A bank is an institution authorized to receive money on current account subject to
withdrawal by cheque. It can offer various products and services including loans, letter of
credits, guarantee, etc both locally and internationally. A list of fully-fledged banks
operation in Tanzania with the locations of their headquarters is given as Appendix 1.
Regional Unit Banks.
A regional unit bank is an institution authorized or licensed to operate as a regional unit
bank. The institution may receive money on current account subject to withdrawal by
cheque. Since it is a regional unit, it has no mandate to open branches in other regions.

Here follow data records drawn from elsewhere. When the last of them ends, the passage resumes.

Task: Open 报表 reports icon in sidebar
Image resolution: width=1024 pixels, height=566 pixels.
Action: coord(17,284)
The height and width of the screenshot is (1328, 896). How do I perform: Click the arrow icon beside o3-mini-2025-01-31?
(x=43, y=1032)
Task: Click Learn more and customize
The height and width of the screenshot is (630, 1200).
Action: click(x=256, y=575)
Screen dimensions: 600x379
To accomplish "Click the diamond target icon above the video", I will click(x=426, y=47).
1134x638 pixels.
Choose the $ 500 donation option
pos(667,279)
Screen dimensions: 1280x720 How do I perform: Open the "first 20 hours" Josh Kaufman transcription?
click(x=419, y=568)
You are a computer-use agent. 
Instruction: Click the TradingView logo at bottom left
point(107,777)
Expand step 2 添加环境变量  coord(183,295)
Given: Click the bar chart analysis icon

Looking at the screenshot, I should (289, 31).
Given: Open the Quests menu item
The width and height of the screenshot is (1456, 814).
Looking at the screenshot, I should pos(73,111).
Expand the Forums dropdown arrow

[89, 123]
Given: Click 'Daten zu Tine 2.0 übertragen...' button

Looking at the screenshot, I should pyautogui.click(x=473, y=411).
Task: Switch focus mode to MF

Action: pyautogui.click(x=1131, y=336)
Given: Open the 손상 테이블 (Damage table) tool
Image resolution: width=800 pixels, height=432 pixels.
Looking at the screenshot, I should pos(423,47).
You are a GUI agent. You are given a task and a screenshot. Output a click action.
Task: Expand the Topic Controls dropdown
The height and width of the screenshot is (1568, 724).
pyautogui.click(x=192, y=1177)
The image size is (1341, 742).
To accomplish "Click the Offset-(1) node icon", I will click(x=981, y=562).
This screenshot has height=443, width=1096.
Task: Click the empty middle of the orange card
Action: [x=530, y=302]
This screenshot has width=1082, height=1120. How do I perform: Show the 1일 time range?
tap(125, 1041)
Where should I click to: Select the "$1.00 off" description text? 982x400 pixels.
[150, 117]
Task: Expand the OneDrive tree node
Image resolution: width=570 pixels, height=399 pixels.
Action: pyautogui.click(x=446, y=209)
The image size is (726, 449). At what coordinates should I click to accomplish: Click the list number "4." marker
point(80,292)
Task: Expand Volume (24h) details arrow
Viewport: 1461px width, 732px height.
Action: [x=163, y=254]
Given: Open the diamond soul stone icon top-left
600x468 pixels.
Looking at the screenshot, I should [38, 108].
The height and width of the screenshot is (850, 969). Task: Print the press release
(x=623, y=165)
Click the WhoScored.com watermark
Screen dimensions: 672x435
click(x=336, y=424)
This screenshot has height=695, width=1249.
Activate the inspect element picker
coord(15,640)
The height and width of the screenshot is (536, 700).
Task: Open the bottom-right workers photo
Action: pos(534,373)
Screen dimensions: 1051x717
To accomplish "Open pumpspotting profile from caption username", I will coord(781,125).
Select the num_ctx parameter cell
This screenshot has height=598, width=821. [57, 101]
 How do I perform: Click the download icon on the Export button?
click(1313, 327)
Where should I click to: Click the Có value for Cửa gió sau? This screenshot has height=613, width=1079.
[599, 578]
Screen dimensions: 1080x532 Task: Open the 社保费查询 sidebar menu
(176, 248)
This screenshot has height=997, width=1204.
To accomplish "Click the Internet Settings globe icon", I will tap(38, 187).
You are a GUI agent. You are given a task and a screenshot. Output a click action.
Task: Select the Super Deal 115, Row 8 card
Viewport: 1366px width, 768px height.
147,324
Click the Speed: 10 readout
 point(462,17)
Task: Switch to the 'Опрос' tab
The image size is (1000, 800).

A
list of licensed regional unit banks operating in Tanzania is given as Appendix 2.
Financial Institutions
A financial institution is an institution licensed by Bank of Tanzania and authorized to
engage in banking business not involving the receipt of money on current account subject
to withdrawal by cheque. A list of the licensed financial institutions operating in
Tanzania is given as Appendix 3.
Bureaux de Change Operators
These are institutions registered by the Bank of Tanzania and entrusted with the task of
changing money over the counter. The bureaux are regulated under the Foreign Exchange
Act, 1992 and Foreign Exchange (Bureaux de Change) Regulations, 1999. There are 80
operators in Tanzania Mainland and 22 in Zanzibar. This makes a total of 102 operators
in the United Republic of Tanzania (Bank of Tanzania, 2005). A list of the registered
operators is given as Appendix 4 and 5, for Tanzania Mainland and Zanzibar
respectively.
Licensing Conditions in the Banking Industry (See Bank of Tanzania Reports, 2005)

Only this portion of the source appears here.